• PROBLEM STATEMENT
Convert the lines below into a JSON list of strings, with one string per line and blank lines dropped.
::: DATA FOR REVIEW
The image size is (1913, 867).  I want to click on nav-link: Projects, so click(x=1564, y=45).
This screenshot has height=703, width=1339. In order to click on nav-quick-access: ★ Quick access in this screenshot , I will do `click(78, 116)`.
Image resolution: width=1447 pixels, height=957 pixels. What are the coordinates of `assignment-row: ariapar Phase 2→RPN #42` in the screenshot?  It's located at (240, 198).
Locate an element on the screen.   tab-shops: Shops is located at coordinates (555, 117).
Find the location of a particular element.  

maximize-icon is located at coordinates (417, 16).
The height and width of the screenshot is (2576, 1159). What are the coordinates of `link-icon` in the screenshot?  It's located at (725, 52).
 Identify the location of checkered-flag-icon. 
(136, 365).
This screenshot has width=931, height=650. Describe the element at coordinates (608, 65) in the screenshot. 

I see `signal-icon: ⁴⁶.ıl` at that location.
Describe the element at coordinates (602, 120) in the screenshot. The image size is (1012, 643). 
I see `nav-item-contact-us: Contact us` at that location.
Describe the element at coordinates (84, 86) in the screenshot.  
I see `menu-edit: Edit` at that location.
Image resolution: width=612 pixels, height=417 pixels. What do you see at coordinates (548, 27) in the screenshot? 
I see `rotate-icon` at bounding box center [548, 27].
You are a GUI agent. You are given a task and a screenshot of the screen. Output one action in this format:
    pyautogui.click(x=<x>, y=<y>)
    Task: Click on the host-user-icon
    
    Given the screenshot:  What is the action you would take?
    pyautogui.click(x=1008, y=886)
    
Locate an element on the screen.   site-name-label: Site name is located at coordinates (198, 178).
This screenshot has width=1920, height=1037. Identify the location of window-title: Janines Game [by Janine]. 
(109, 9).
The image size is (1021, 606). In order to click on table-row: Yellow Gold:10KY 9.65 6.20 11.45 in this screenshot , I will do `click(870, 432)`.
::::::
• SOLUTION FOR THIS TASK
[
  "The image size is (1913, 867).  I want to click on nav-link: Projects, so click(x=1564, y=45).",
  "This screenshot has height=703, width=1339. In order to click on nav-quick-access: ★ Quick access in this screenshot , I will do `click(78, 116)`.",
  "Image resolution: width=1447 pixels, height=957 pixels. What are the coordinates of `assignment-row: ariapar Phase 2→RPN #42` in the screenshot?  It's located at (240, 198).",
  "Locate an element on the screen.   tab-shops: Shops is located at coordinates (555, 117).",
  "Find the location of a particular element.  ",
  "maximize-icon is located at coordinates (417, 16).",
  "The height and width of the screenshot is (2576, 1159). What are the coordinates of `link-icon` in the screenshot?  It's located at (725, 52).",
  " Identify the location of checkered-flag-icon. ",
  "(136, 365).",
  "This screenshot has width=931, height=650. Describe the element at coordinates (608, 65) in the screenshot. ",
  "I see `signal-icon: ⁴⁶.ıl` at that location.",
  "Describe the element at coordinates (602, 120) in the screenshot. The image size is (1012, 643). ",
  "I see `nav-item-contact-us: Contact us` at that location.",
  "Describe the element at coordinates (84, 86) in the screenshot.  ",
  "I see `menu-edit: Edit` at that location.",
  "Image resolution: width=612 pixels, height=417 pixels. What do you see at coordinates (548, 27) in the screenshot? ",
  "I see `rotate-icon` at bounding box center [548, 27].",
  "You are a GUI agent. You are given a task and a screenshot of the screen. Output one action in this format:",
  "    pyautogui.click(x=<x>, y=<y>)",
  "    Task: Click on the host-user-icon",
  "    Given the screenshot:  What is the action you would take?",
  "    pyautogui.click(x=1008, y=886)",
  "Locate an element on the screen.   site-name-label: Site name is located at coordinates (198, 178).",
  "This screenshot has width=1920, height=1037. Identify the location of window-title: Janines Game [by Janine]. ",
  "(109, 9).",
  "The image size is (1021, 606). In order to click on table-row: Yellow Gold:10KY 9.65 6.20 11.45 in this screenshot , I will do `click(870, 432)`."
]